Министр земледелия ещё продолжал делиться с печатью: да, все надежды возлагает только на общественную самодеятельность… На местах уже осознали и приступили к ликвидации доставшегося нам тяжёлого наследия… Продолжал искренне так говорить – но сам уже начинал и разочаровываться: воззвания воззваниями, но только государственные меры могли по-настоящему решить дело.

Неделю назад его коробила разосланная Продовольственной комиссией телеграмма, дававшая право реквизировать хлеб у всех, чья запашка больше 50 десятин. А позавчера Шингарёв созрел – и телеграфировал по всей России циркулярно: всем уполномоченным по закупке хлеба для армии – эту реквизицию привести в исполнение немедленно, платя по твёрдым ценам. Он не только не отменил ту телеграмму – он усилил её!

О, если б на насильственную реквизицию хлеба решилось царское правительство – кадеты первые бы уничтожили его в Думе. Но сейчас, когда власть перешла в руки народа, а Думы как бы совсем не стало, – теперь революционная власть, не боясь нареканий парламента, могла декретировать хоть и эту меру, хоть и бóльшую: создать по всем губерниям и уездам энергичные хлебные комитеты – для добывания, вытягивания хлеба из русской глуби.

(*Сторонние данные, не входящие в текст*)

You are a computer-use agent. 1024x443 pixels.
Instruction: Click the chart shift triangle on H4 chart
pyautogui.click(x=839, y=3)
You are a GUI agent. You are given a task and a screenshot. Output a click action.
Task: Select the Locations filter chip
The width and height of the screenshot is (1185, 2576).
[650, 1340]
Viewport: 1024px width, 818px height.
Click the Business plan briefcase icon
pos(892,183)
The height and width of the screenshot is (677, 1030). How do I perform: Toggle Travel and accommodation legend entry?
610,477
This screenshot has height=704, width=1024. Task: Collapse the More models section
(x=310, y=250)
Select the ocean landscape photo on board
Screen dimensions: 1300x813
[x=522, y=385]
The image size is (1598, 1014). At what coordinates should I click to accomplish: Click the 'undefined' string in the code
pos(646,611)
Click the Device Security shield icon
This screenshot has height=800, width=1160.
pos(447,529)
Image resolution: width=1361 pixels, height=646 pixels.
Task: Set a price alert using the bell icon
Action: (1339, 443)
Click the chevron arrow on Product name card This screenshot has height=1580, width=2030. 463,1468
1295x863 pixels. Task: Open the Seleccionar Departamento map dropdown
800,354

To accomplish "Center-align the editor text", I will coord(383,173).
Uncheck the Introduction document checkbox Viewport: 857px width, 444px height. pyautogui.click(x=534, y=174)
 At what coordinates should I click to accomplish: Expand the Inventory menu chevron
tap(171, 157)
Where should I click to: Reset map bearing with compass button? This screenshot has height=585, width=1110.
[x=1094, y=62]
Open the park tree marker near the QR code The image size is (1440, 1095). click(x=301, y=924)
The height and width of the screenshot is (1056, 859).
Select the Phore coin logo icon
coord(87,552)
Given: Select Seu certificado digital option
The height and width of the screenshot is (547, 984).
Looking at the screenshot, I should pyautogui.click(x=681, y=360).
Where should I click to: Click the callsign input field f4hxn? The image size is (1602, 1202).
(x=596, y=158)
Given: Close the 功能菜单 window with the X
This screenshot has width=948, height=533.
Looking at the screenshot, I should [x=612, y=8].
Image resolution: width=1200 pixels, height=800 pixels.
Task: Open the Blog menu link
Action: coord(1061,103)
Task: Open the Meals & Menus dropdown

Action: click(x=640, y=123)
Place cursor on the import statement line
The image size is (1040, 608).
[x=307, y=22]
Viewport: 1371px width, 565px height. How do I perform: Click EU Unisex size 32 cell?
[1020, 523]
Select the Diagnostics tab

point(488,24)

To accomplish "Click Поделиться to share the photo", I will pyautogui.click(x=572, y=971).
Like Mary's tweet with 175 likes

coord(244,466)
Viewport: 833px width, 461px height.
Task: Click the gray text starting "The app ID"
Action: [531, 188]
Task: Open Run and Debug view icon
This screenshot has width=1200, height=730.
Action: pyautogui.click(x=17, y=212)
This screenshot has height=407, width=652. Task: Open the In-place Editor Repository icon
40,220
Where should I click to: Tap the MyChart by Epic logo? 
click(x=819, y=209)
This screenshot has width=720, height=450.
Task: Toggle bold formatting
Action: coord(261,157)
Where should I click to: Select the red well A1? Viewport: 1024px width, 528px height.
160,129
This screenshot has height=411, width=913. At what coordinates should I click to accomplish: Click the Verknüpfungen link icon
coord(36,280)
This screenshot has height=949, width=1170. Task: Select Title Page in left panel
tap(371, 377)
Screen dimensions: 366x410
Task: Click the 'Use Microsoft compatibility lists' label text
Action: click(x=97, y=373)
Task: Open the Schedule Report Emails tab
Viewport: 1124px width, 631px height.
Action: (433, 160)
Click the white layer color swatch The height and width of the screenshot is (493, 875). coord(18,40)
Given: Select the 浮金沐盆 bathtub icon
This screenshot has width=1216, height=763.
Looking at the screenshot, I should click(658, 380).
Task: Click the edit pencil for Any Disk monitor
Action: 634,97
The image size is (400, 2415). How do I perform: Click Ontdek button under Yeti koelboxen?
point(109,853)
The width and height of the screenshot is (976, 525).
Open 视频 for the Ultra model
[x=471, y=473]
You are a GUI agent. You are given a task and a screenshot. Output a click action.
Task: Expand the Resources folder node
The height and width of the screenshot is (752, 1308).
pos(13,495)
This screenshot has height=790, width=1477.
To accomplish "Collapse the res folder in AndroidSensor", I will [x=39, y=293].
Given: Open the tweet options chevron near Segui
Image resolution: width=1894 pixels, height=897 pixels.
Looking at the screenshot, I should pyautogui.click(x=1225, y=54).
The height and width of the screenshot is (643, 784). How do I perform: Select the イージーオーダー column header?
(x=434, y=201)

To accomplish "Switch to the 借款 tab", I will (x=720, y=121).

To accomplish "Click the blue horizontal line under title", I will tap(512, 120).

Теперь, вблизи, присматривался Шингарёв к деятельности своего предшественника Риттиха – и начинал сознавать, что тот делал на своём месте, пожалуй, наилучшее, что только мог. Разбираясь в кипах министерских бумаг, разглядывал теперь Шингарёв, что не в царском наследии было дело. В этом самом кабинете работавший Риттих (к счастью – ушедший от ареста, иначе это невыносимо мучило бы сейчас Шингарёва) – как бы оставил ему тут, в воздухе, и наилучшие советы. И Андрей Иванович начинал увлекаться тою системой, с которой так недавно боролся.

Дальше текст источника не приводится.